First, Randall meets a grisly end when he attempts to use a shower after getting chemicals on his clothing. Instead, the shower releases a different liquid that engulfs Randall in flames and he burns to death. Amanda meets her demise after eating a morel fungus to which she is allergic. Both Amanda and Randall have met demises similar to their surnames. By now, Gabriel has become the main suspect, though he manages to convince Kirby that he is not the killer. Soon, Rupert is able to lure Kirby into a situation that puts her life in danger. Rupert announces his grand scheme to murder everyone in front of him on the list and frame Gabriel.

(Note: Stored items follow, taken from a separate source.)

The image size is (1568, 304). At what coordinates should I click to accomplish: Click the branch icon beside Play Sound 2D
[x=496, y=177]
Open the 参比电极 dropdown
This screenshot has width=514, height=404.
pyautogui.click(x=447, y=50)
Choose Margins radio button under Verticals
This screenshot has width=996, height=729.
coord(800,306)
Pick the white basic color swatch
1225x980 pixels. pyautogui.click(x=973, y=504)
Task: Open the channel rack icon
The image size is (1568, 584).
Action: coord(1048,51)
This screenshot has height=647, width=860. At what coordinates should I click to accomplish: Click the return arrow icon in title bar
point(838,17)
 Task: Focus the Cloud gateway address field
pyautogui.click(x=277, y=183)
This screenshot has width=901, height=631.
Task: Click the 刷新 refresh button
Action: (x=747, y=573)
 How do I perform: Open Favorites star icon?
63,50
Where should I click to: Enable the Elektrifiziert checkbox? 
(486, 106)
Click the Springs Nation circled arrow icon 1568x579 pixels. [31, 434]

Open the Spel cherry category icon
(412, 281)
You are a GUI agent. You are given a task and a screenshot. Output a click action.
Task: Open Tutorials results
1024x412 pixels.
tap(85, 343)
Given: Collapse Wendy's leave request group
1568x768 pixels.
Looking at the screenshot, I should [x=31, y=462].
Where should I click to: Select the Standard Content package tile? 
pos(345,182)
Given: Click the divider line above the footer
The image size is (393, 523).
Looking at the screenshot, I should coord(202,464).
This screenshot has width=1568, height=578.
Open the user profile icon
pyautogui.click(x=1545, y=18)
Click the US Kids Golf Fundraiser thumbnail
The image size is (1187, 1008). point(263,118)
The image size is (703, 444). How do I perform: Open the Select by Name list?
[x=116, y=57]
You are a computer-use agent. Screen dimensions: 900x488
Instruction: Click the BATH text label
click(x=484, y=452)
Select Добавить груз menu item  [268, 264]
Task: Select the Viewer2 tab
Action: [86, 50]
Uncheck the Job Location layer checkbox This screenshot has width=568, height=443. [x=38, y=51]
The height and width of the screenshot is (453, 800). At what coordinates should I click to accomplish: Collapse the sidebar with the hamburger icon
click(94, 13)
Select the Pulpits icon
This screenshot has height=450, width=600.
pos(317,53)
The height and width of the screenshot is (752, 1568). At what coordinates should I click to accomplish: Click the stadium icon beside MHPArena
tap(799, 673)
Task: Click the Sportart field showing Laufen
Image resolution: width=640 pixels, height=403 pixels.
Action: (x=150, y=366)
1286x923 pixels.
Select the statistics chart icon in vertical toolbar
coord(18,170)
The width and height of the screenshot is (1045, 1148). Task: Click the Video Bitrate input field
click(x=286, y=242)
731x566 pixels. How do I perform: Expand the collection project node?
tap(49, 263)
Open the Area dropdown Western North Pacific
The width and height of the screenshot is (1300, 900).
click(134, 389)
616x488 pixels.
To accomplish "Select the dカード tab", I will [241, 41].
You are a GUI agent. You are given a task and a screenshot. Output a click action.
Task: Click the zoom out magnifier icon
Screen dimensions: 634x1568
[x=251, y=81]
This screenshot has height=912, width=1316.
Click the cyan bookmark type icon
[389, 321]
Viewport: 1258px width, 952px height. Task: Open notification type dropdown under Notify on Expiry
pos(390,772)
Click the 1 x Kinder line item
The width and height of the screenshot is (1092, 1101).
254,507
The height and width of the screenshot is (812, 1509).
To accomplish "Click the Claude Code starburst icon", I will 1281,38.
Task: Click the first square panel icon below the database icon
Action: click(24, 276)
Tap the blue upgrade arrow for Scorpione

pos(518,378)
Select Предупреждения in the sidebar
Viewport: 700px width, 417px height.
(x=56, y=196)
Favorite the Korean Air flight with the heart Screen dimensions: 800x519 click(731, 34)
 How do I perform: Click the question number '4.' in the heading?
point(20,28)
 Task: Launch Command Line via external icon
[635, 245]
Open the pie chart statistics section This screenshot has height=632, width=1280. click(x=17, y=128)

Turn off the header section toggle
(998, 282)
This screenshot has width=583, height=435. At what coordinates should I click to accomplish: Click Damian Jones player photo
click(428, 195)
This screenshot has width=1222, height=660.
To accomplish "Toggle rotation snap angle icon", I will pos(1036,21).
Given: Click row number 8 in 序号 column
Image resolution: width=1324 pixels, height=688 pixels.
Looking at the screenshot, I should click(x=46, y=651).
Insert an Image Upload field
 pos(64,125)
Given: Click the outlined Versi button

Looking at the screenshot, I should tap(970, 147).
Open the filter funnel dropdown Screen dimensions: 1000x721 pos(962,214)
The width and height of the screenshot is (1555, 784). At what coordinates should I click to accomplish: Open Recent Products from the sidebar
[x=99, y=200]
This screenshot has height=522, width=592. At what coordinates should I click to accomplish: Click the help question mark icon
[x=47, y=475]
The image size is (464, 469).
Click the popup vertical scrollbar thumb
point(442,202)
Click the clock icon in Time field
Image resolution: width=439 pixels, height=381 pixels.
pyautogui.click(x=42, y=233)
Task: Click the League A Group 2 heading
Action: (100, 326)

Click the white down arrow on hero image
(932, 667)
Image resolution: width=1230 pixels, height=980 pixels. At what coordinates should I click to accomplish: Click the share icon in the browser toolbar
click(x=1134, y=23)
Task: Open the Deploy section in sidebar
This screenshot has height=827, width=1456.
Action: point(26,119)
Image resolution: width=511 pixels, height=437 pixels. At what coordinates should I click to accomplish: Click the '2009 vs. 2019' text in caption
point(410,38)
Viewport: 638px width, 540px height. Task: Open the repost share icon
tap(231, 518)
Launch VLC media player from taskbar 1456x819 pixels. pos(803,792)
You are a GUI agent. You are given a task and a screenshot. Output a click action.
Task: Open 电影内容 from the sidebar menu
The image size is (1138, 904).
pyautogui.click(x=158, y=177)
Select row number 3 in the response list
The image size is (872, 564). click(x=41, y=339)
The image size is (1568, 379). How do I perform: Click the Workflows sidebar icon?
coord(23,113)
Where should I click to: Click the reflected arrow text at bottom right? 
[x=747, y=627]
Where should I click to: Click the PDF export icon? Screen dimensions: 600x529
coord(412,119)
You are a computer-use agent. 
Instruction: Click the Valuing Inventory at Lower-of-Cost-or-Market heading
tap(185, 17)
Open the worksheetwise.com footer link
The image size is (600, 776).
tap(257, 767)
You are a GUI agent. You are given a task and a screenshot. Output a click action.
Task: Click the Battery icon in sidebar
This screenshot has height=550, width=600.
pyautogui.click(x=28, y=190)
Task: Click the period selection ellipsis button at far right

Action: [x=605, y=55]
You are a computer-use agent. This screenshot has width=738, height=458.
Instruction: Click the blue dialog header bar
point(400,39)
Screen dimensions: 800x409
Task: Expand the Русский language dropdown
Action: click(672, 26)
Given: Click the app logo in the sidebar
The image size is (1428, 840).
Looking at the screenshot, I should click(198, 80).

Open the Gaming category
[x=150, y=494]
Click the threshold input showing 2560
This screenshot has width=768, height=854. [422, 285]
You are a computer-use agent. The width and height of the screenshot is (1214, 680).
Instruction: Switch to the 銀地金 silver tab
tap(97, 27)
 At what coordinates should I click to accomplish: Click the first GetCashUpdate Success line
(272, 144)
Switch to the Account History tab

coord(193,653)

Gabriel is able to save the day and defeat Rupert and save Kirby. With both Randall and Amanda dead, Gabriel is able to continue his family’s legacy by marrying Kirby as she is accepted into the school, carry on his last name for the family. Gabriel becomes an ecology professor and Rupert's dead body is donated to Kirby’s class for science.

==Reception==
TV Guide wrote, "Despite some missteps--e.g., the childish cruelty of a scene involving rat mazes, the caricaturing of Gabriel's parents, a general failure to address the morality of Gabriel's scheme--Getting In consistently mines bitter laughter from a serious subject. A deft satire of the quest for the 'right' school, it's equally successful as comedy and as thriller. Indeed, this fiendishly amusing revenge lampoon stirs up fond memories of Theatre of Blood and The Abominable Dr. Phibes."